Wasn't no surprise that Koreans owned this joint. You threw a rock at any small business in the city, thought Lee, good chance you'd hit a slope's head. This woman here smiled and said the same thing, 'Thank you so much,' to all the customers as she took their money, and scowled at the employees when she saw them without a rag in their hands and said, 'Where you go now?'

Melvin Lee passed her on the way to the bathroom.

'Where you go now?' she said.

'To pull on my rod,' said Lee with a friendly smile. She understood the smile but not the words.

'Hurry up,' she said.

Lee went into the bathroom, took a pee, then went out the back door and bummed a menthol from the old man who worked the pressurized hose. He lit the smoke and went around the side of the business, where a few cars were idling in line, and he dragged on the cigarette and let the cool of a Salem hit his lungs.

I get off paper, thought Lee, and I won't have to put up with none of this bullshit anymore.

Rico's silver BMW pulled into the driveway entrance. Miller stopped alongside the brick wall of the building, where he could not be seen by the drying crew, and landed on his horn.

'Stupid-ass kid,' said Lee, crushing the cigarette under his boot.

Lee walked to the BMW and stood by its driver's-side window. Miller's white T-shirt was streaked and splattered with blood. His eyes were electric and alive.

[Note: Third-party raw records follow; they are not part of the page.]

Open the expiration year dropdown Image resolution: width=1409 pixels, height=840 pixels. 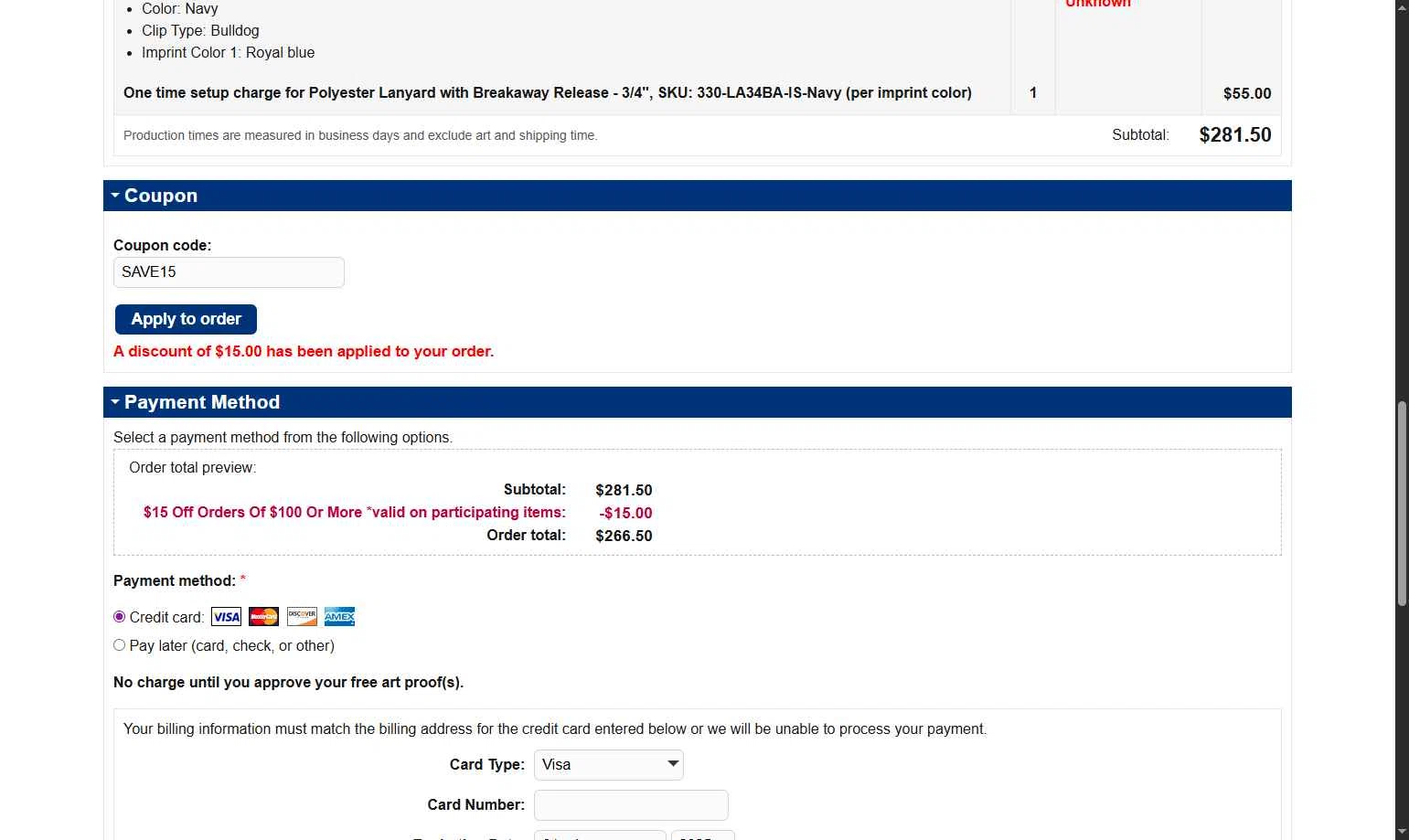pos(702,835)
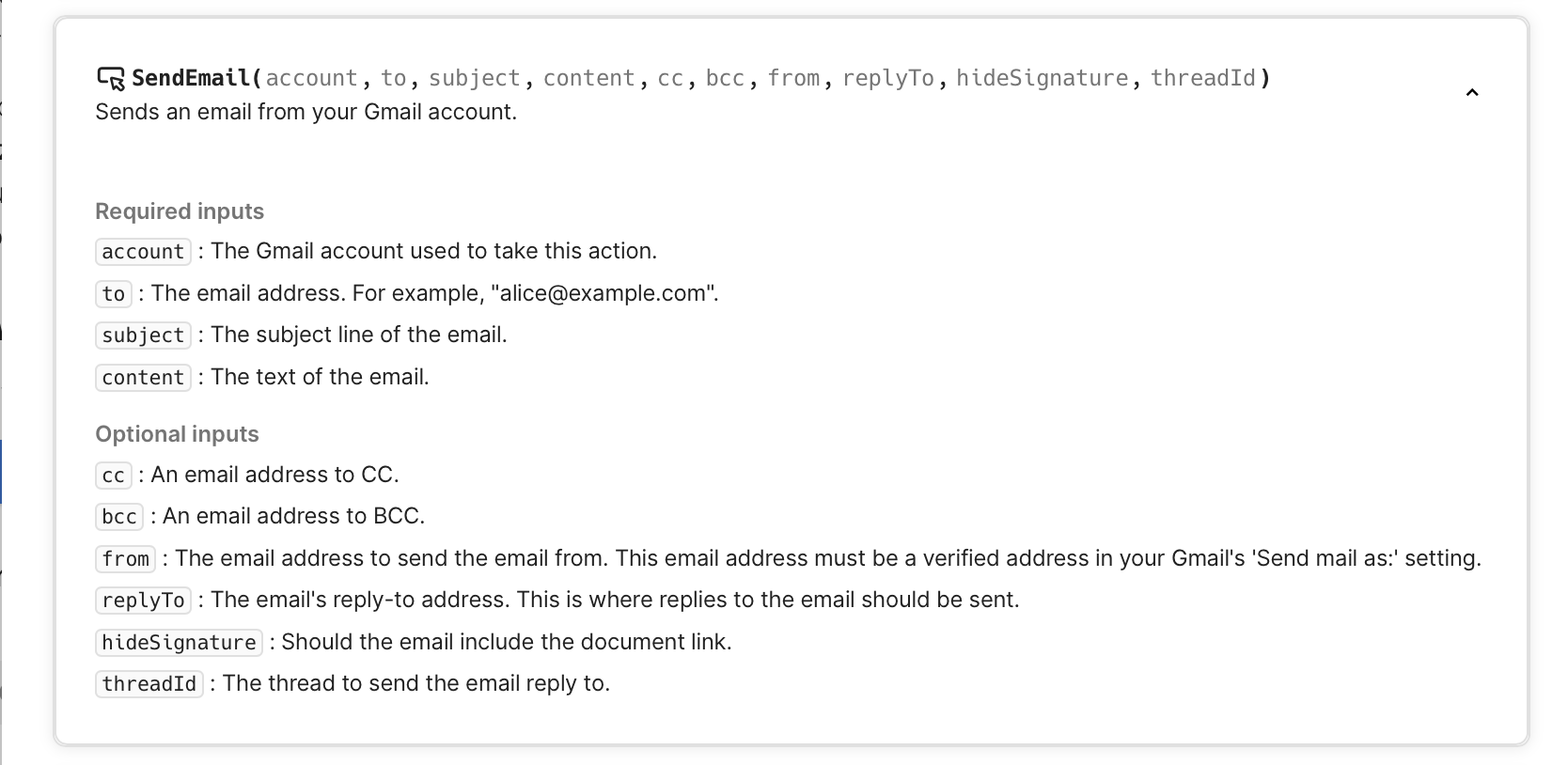Click the SendEmail function name
Image resolution: width=1568 pixels, height=765 pixels.
[x=191, y=78]

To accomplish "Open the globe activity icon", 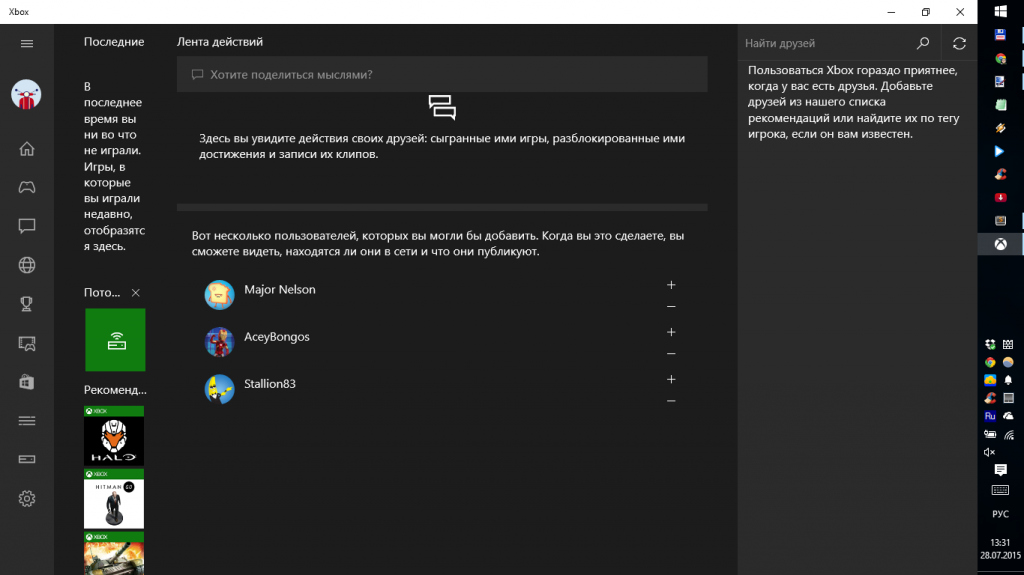I will tap(27, 265).
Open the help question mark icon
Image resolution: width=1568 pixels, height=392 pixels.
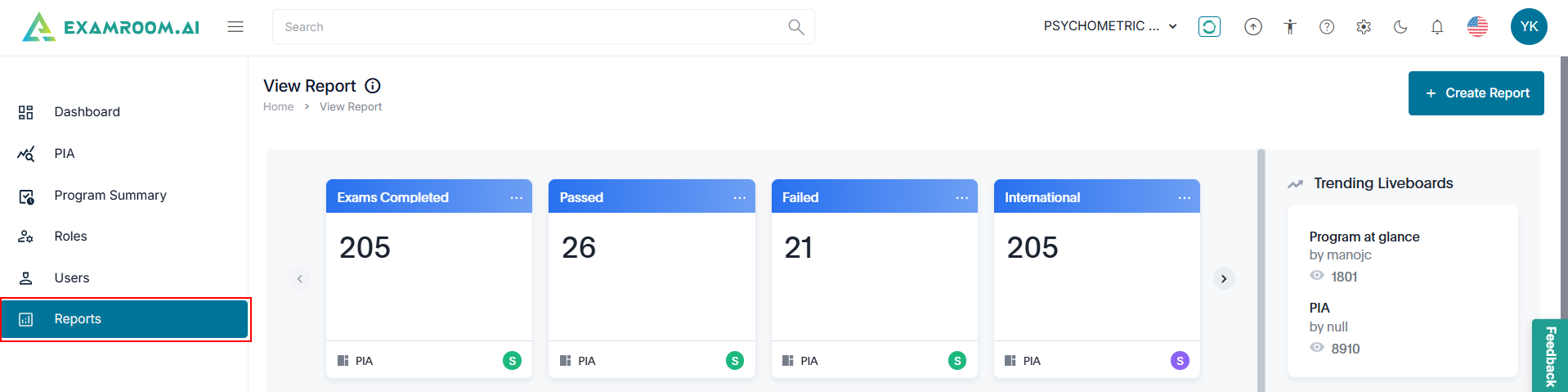(1327, 27)
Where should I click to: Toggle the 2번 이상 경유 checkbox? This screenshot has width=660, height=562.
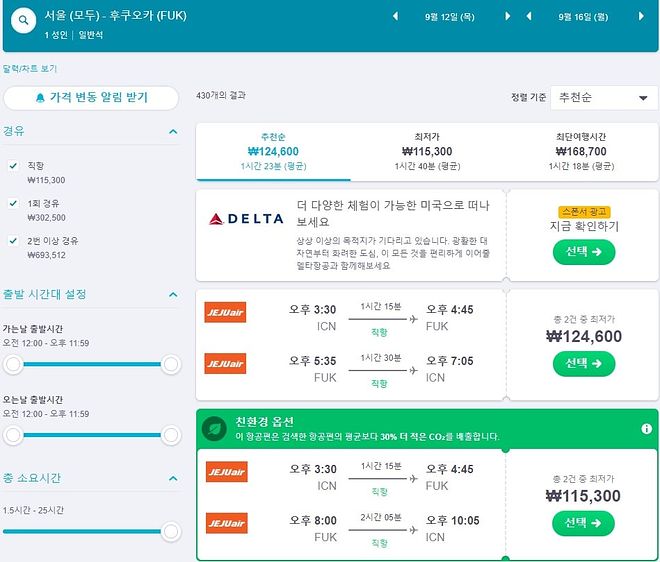[x=13, y=241]
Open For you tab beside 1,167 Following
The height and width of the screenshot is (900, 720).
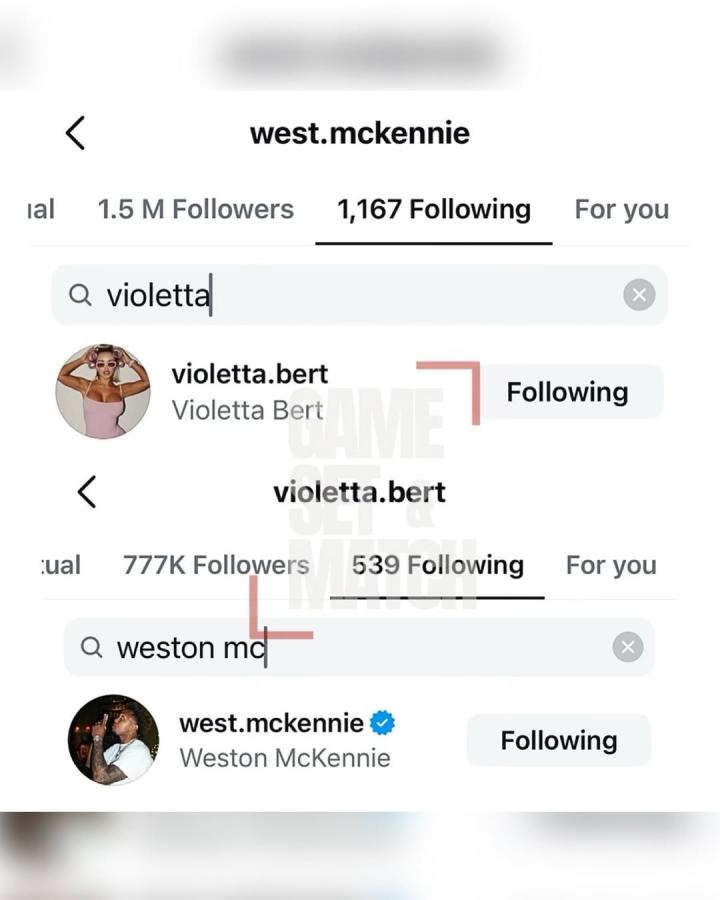click(621, 209)
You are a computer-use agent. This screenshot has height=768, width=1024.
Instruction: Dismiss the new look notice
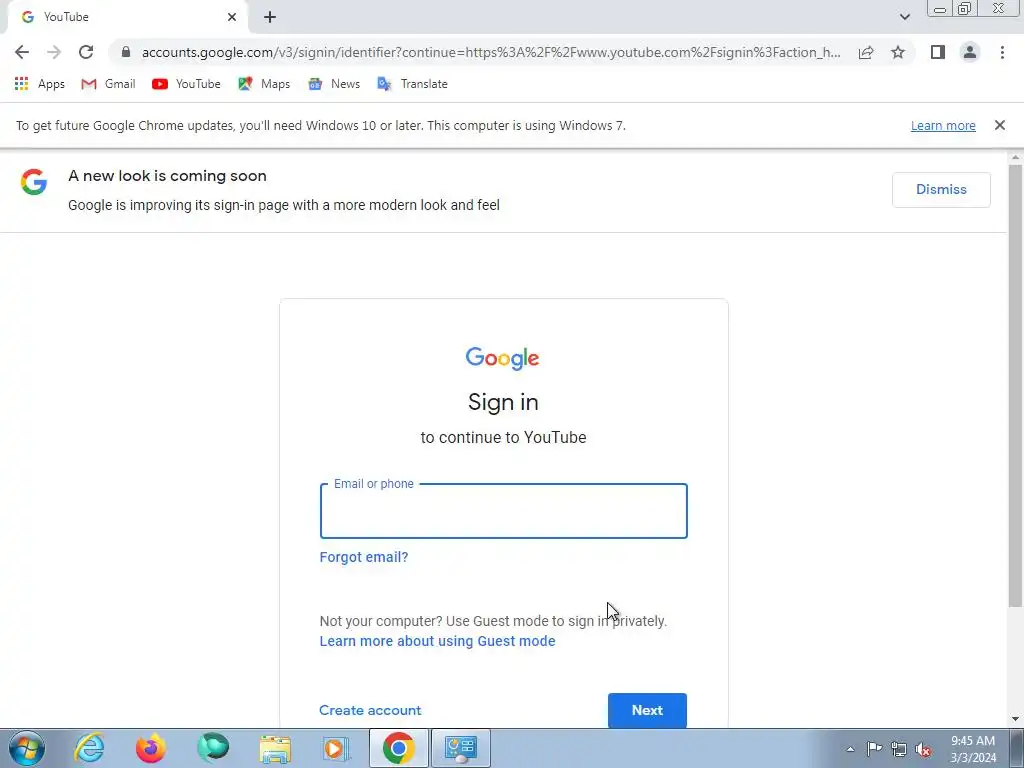[941, 189]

'What happened?' said Lee, a sense of dread hitting him like a slap in the face. 'Thought I told you to stay put.'

'Law came for you, Melvin,' said Miller. 'I took care of it, man. For you.'

'Aw, shit, Rico.'

'Melvin, you gotta get in the car. They gonna be comin' for you now, for real.'

'Rico…'

'Get in.'

Lee walked slowly around the car. He dropped into the shotgun bucket and looked over at Miller.

'Where we goin'?'

'My place,' said Miller. 'You gonna see where I stay at now.'



Deacon Taylor lived in one of the new condos around U Street, within walking distance of the Lincoln Theater, Ben's, and many nightclubs and bars. His place was nicely furnished, with a granite-counter kitchen and a bathroom with limestone walls and a huge jetted tub built to hold three. He was only blocks from where he did his dirt, but in terms of the lifestyle, he was far away.

Deacon was listening to some Ronald Isley when the buzzer sounded at the front door. He checked his security camera and saw that it was police, the same Homicide team he'd spoke to earlier, come to see him for the second time that day. Deacon kept nothing in the apartment, no excessive amounts of cash and no guns or drugs, not even weed, so he was not worried. But he was curious to know why the MPD was back so soon. The men on the other side of the door identified themselves, and Deacon worked several locks to let them in.

'Yeah,' said Deacon.

'It's us again,' said Detective Steve Bournias, a stocky white man with a thin mustache.

'I can see that.'

'Sorry to bother you,' said Detective Reginald Ballard.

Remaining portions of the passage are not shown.